I was passing by his stand, just one in a line of about thirty that stretched across both sides of the highway. He was sitting on the ground, and much calmer than the other sellers (many of whom practically grabbed you and shoved you inside). In front of him was a half-finished sculpture that was slowly beginning to take shape. He and I were the only ones there.

After he called me, I slowly made my way through the entrance. Somehow, on account of what I would guess to be a nasty concoction of First Time Barterer Syndrome (yes, that’s real), lack of confidence in a foreign country, and my own general awkwardness, I managed to not say a single word as I walked in.

No “Hello.” No “How are you?” Not even a cheesy American wave. The man stared at me, halfway grinning as if he could sense my discomfort. After my utter failure in the realm of politeness, he took it upon himself to break the ice.

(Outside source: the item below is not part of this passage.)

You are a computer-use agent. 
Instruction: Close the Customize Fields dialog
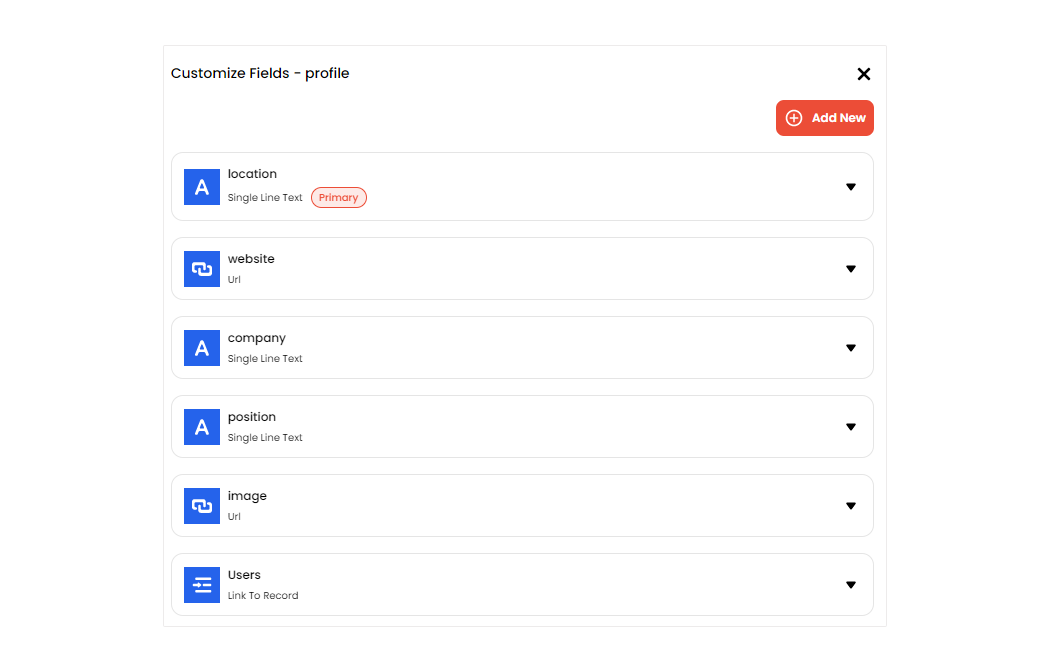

“I’m doing fine,” he said.

I took it as a subtle, friendly way of saying, “It looks like you forgot your manners back in the U.S.”

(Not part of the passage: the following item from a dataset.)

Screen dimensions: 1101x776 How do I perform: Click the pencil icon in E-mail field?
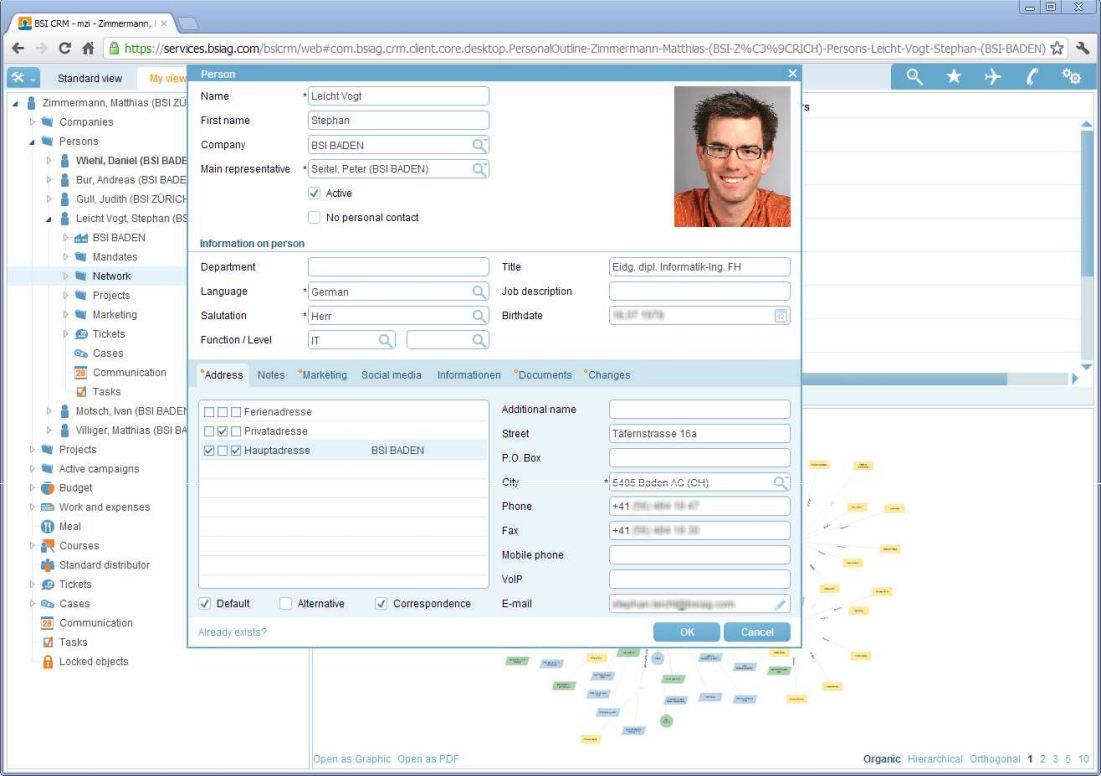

Now I was supposed to barter with this man? After I already insulted him? This experience couldn’t have been off to a worse start. After a quick glance at his work (which was beautiful), I cut my losses and shuffled off to the next stand.

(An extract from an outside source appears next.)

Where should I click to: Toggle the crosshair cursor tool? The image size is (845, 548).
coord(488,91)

Thankfully, not all of my visits went so poorly. I successfully functioned as a human being and greeted the other storekeepers, and even broke out a bit of Twi in hopes of impressing them and showing that I’m trying. But there was still bartering to do, and that never got any easier.

On the surface, it seems simple. As our guide Sonny told us, find out what the asking price is and then offer about one-third of it to kick things off. In theory, you should end up walking away with an item at about half price.

But it’s one thing to say it, and a whole other monster to hear the offers coming out of your mouth. With one item (a Ghanaian “unity stand” with a globe on top of it), the seller asked for 30 cidi (around 20 American dollars). I countered with an offer of 15 (which is actually higher than what was suggested), and his face immediately dropped.

He explained that the craft was handmade, and my offer just wasn’t acceptable. I feebly persisted, and then upped the offer to 17 cidi. He moved down to 25, and we settled at 21.

I had similar experiences at other stores, eventually coming away with four items. The prices were each whittled down in some way or another, and I even won a battle with the infamous “turn and walk away strategy.” When my price was refused for a map of Africa, I began my exit before I was immediately stopped and acquiesced.

So yes, I won a few battles with the merchants. But in the end, as the bus drove down from the hills and back toward Accra, I was left with a hollow feeling. Really, what difference did it make to me whether a wooden rhinoceros cost 15 or 20 cidi? Five cidi likely meant 1,000 times more to the artists than it did to me.

Sitting next to me, Professor Jim Earl put it best.

“There is no glory in getting something dirt cheap,” he said. “When you’re buying it from someone who is dirt poor.”

 

2 thoughts on “"30 cidi? How about 15?"

  1. Patrick, I am enjoying your blog. What a wonderful experience you are having. Are you hot all the time? Do the bugs bother you when you are sleeping?

  2. Hi Patrick,
    “First Time Barterer Syndrome” Ha! Ha! Too funny! I’m always too uncomfortable to barter, I guess I tend to agree with Professor Jim Earl, but Jolene’s Dad is the best I’ve ever seen. The “turn and walk away” plan is always effective. I’m glad you are getting the hang of it and I hope you have been able to buy wonderful pieces that you will treasure forever! You’ll never regret spending every cidi you have on gifts for yourself, but you’ll always wish you could go back and buy that one item that you loved.